Além disso, o Ensino à Distância (EAD) é um recurso não recomendado para crianças pequenas, tanto por questões de saúde, quanto por questões pedagógicas. Nos primeiros anos de vida, o aprendizado deve ser presencial, concreto e lúdico; conceitos que são geralmente ausentes no cotidiano dos pequenos durante o isolamento.

Atenção à rotina e ao ambiente

Para ajudar a criança a atravessar esse contexto da melhor forma possível, os pais devem ficar atentos, ser presentes e procurar estimular a criança a realizar atividades culturais e educacionais em família. “A resposta da criança a um estímulo do ambiente depende, em alto grau, de sua condição cognitiva e emocional; e esta condição tem a ver com os adultos que a cercam”, enfatiza o estudo.

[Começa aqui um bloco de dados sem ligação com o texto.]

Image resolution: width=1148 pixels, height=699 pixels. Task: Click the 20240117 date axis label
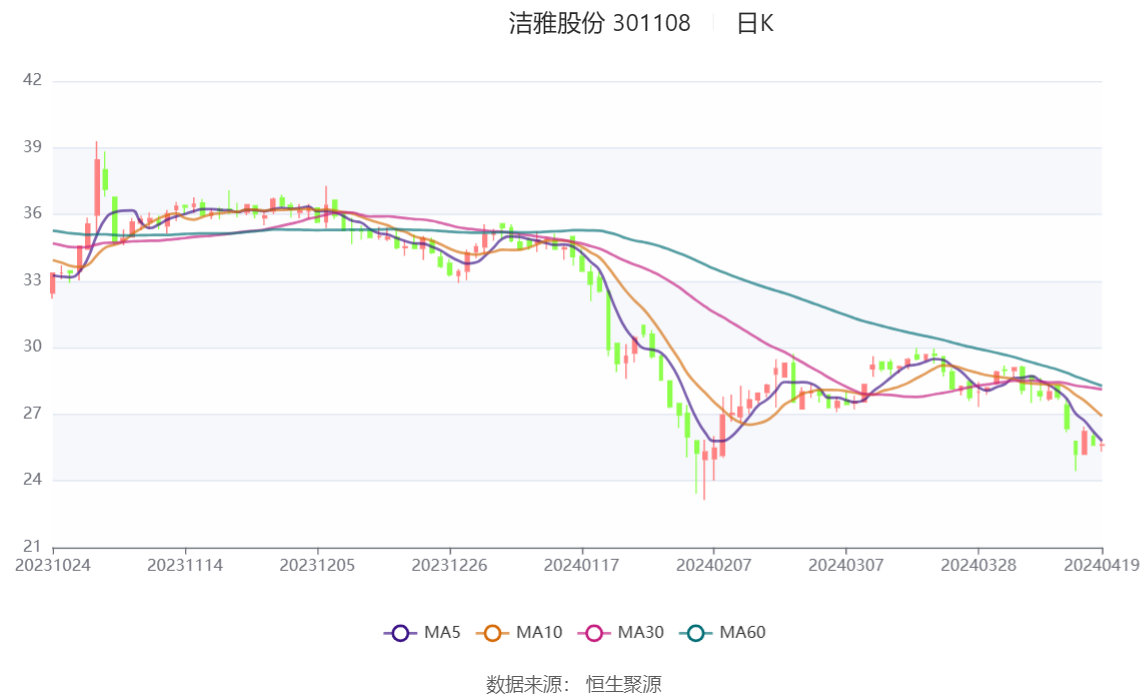(x=581, y=566)
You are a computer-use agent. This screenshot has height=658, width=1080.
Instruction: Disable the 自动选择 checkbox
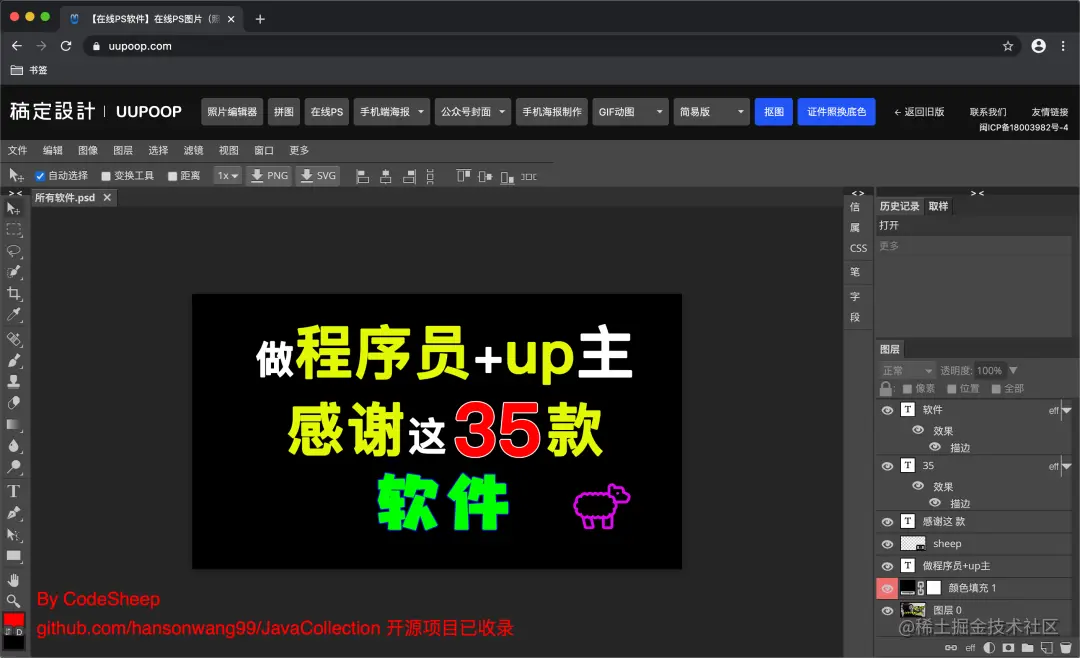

Cabe aos adultos administrarem questões como: respeitar rotinas, estabelecer e manter horários, limitar o uso de dispositivos eletrônicos e organizar os espaços da casa. A pesquisa esclarece que a comunicação com a criança também é muito importante. Com relação a isso, sugere que se evite falar excessivamente sobre os acontecimentos trágicos ou fazer comentários negativos relacionados à pandemia. Ademais, é necessário compreender as dificuldades e reações das crianças a esse momento, buscando sempre a tolerância e o cuidado.

Na prática do dia a dia, o Núcleo explica que “estabelecer horários e manter rotinas no ambiente doméstico dão segurança à criança”. As sugestões são atividades como contação de histórias, leitura, quebra-cabeças e outros jogos, além de ajudar nas tarefas domésticas, realizadas sempre em horários específicos. O intuito é criar uma programação diária. Tais hábitos estimulam a criatividade e a cognição.

Políticas Públicas de apoio

A análise científica também coloca como imprescindível que a estrutura de proteção social e de saúde brasileiras unam forças para solidificar um sistema útil de apoio aos mais vulneráveis. Quanto às secretarias de educação, elas “podem e devem se comunicar com as famílias, tanto para ajudá-las a estruturar rotinas práticas quanto para apoiá-las em questões de comportamento da criança ou mesmo de adultos que necessitam de cuidado, indicando onde conseguir ajuda”.

O Núcleo Ciência pela Infância

Composto por organizações da Universidade de Harvard, Fundação Maria Cecilia Souto Vidigal, Insper e Faculdade de Medicina da Universidade de São Paulo, o Núcleo Ciência pela Infância (NCPI) apresenta conhecimento científico sobre o desenvolvimento na primeira infância, com o intuito de fortalecer e qualificar programas e políticas públicas para crianças em situação de vulnerabilidade social.